Similar to process structure on cortex-A, we calculate time stamps in steps 2-4. As there are no perf-like instructions as of cortex-A platform, we have to consult special registers to retrieve information about the time stamps. We consult registers like *TPIU\_ACPR*, and TPIU Asynchronous Clock pre-scaler Registers to set up time measurements.

The term 'cache' here on ARMv8-M is part of normal memory being set as 'cacheable'. In other words, it is a region set aside for possible cache using. On Cortex-A series chips or x86 chips, cache flush operations are just some instructions with privileges. However, the case are different on ARMv8-M. The allocation of a memory address to a cache address is defined by the designers of the applications. Because of the special structure of ARMv8-M, the cache FLUSH operations are sets of DSB (Data Synchronization Barrier) operations, with address-related instructions.



Figure 1: Process Structure on Cortex-A



Figure 2: Process Structure on Cortex-M

### 4.2.1 Injecting FLUSH Operations on ARM Platform

We use cache FLUSH operations as injected noise into cache, giving interference to attacker's time measurement phase. On ARM platform, we consider using assembly code for noise injection, which is quite different from x86 platform on which we have straightforward *clflush* operations to do so. As a result, we have to take a look at the cache allocation on ARM, and use inline assembly codes to implement cache FLUSH operations.

It is usual to clean the cache before flushing it, so the external memory is updated with any dirty data. First, we initialize inner loop and outer loop to build the cache FLUSH operations line by line. Then, we generate segment address. After that, we call the instruction MCR to specified registers with parameters based on the cache size. The following segments show the inner loop and FLUSH operations. For outer loop, we just move the address to the next line each time in the iteration, which is easy to implement. MOV r0, #0 ; //Clear R0; ORR r2, r1, r0 ; //Generate segment and line address MCR p15, 0, r15, c7, c10, 3 ; //Flush DCache; ADD r0, r0, #0x20 //To the next cache line;

On ARMv7 or higher, the cache FLUSH operations that are privileged and can be handled by ARM. In the code above, we can see the assembling code of flushing the cache uses MCR (Move to Coprocessor from Registers). The privileged operation using this can be trapped by the system, and system handles the operation referring to it. The reason is that, when an instruction uses MCR or MRC, the registers CP14 and CP15 are taken access. These registers are designed by ARM with special purpose, and used only for cache maintenance. For ARM, it has a system call which takes an array of those operations each specified by the struct called *mmuext\_op*. This call allows access to various operations which must be performed with privileged level, like TLB operations, cache operations, and loading descriptor table base addresses.

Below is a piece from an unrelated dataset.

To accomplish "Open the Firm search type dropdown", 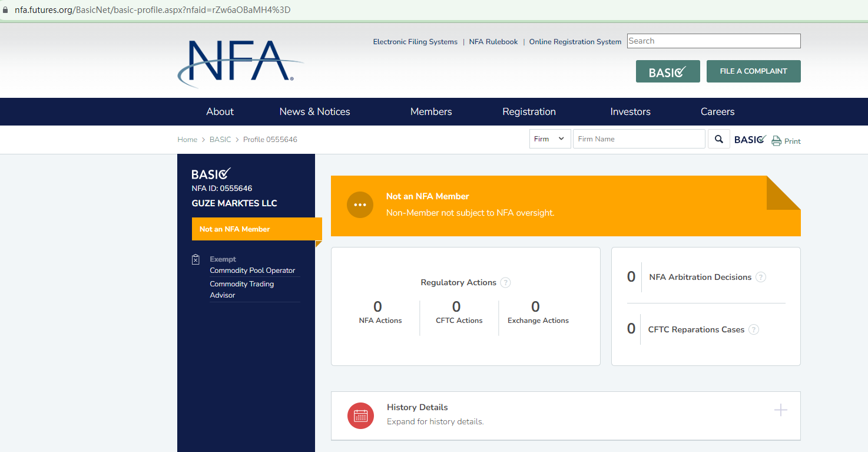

#### 4.2.2 Side-Channel Attack Implementations

In this paper, we also have implemented test cases of side-channel attack on ARM platform, targeting to *lib jpeg* and some image file. In real life, shared libraries like *lib jpeg* are always the target to be attacked by malicious users, since they can be utilized to retrieve image which contains information that is easy to read. On the other hand, when we try to use noise injections into the message channel, the attackers get low quality images with noises, but they can still retrieve enough information from the picture if it's still readable. Sometimes they can even use Error Correction Code (ECC) to try fixing their results. ECC code can fix images with low level noise injection, but perform worse when we inject too much noise that exceeds the threshold based on the signal/noise ratio.

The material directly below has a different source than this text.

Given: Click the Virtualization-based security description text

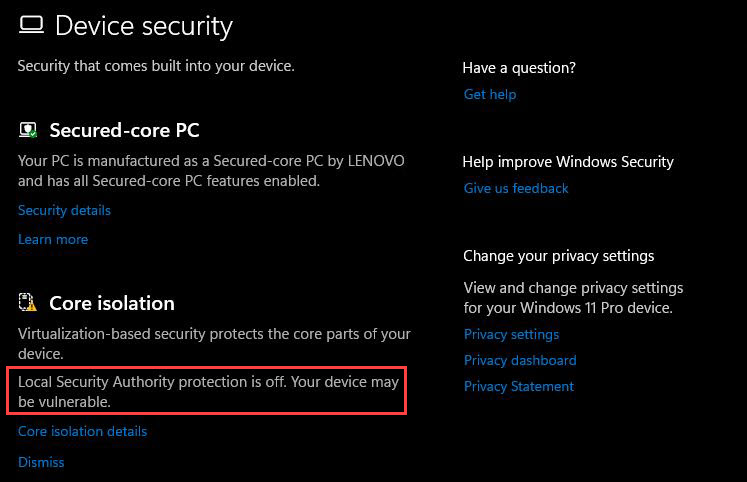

The side-channel attack we implemented are recurrence of the experiments in the paper by Ruby Lee and his team [12]. We ported to ARM platform and also inject noise into the process of this attack. Our attack tests are based on Flush+Reload attack, and the results are shown and discussed in Evaluation chapter.

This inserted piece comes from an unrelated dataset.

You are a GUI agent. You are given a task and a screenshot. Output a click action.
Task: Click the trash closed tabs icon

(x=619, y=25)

The following figure shows the structure of a side-channel attack 3. The side-channel implementations are based on FLUSH+RELOAD type attack. The victim process is randomly accessing cache lines, and the attacker FLUSH cache in a certain frequency which is also its attack frequency. Then, it reloads the cache lines and measure the access times. By comparing the access time difference, the attacker can infer which cache line is being accessed by the victim.

As shown in the structure figure, time measurement is the key to the success of attacker launching cache-based side-channel attack. Unlike performance counters on x86, on ARMv8 platform, there are no instructions like perf to collect time-related performance counters from the system layer. Another challenge is that we cannot use *rdtsc* instruction to get time stamps as we often do on x86. Additionally, some other coarse-grained way like gettimeofday() certainly does not work. Given these limitations, we have to be back to hardware, and look at ARM structure itself.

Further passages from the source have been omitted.